The Black Panther is Lean, but not Quite Mean

16 Feb

black_panther_posterBy Ed Sum
(The Vintage Tempest)

  • Spoiler Alert

Enough has been said in early reviews of why Marvel Studios’ Black Panther is great. It plays the race card right. No clear winners are defined because part of the narrative is about freedom from oppression. This detail is internalized in the conflicts between man vs man. Missing is the spiritual discourse which made me interested in this hero played by Chadwick Boseman when he was introduced in Captain America: Civil War.

I wanted more. The ‘creation myth’ which opens this film is only a tease. A meteorite crashed in Africa millions of years ago and the tribes living nearby discovered what it could do. They fought over control of it. One mighty warrior believed it was a gift from the gods. Very little exposition was added to explain the fact each tribe represented an animal faction. Also, the role of Bast and Sekhmet in the theology gets diminished. The former got a fleeting reference as a healer, and the latter, I saw come to life in N’Jadaka’s (Michael B. Jordan) purpose. He wanted to serve a greater good and fell into a bloodlust after gaining power. He sought to save his brethren through a secret war. A new arms race may well ensue if he was to continue in his rampage.

This film rings with a style which brings forth allusions of John Boorman’s Excalibur. The newly minted king has a challenger. N’Jadaka is much like Mordred. A new order is desired. At the same time, the climatic fight offers similar ferocity of Zack Snyder’s 300. The exotic is represented with the ethnic backdrop of various tribes united under one roof in the nation of Wakanda. Although this detail is nice and colourful to give this film texture, the purpose leans more on superficial than meaningful.

The story is worthy of Shakespeare. However, the Weird Sisters or some iteration of them are missing. If the caretakers of the grove are meant to be them, they are underutilized. While I get to see T’Challa’s Dreamtime visions when he talks to father, the elder hardly offers wise advice. When Cooger and Cole are trying to balance a tale to satisfy the comic book geek, they are missing a few cultural details which define the old African way of life. In what’s presented is a fusion of the time honoured traditions, like the ritual of combat to see if T’challa is worthy to be king, and new. The community is vested in the past but secretly, they have advanced technology to keep them safe.

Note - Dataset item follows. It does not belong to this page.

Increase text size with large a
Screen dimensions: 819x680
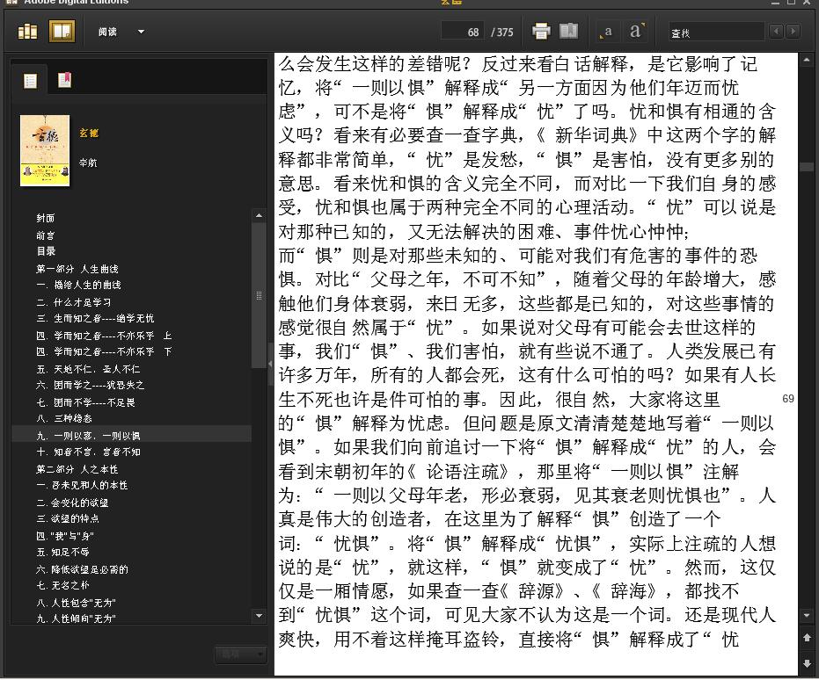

Animism is not at the forefront to give explain why the black panther is highly regarded. To do so may well see him compared to Vixen from DC Comics. The spiritual angle could have been worked into the film to explain the syncretism of varying nations happily living together in Wakanda. At the same time, this reveal can show why Bast and Sekhmet were highly regarded over other divinities like Menhit (goddess of war).

Also glaring is a huge plot hole. If the Black Panther’s enhanced powers are obtained through consuming a flower and much of the grove is gone, then he is going to be another man wearing a super suit made of Vibranium. Although he’s a great warrior, it’s doubtful he can beat Thanos, which is the next film to come out under the Marvel Studios banner.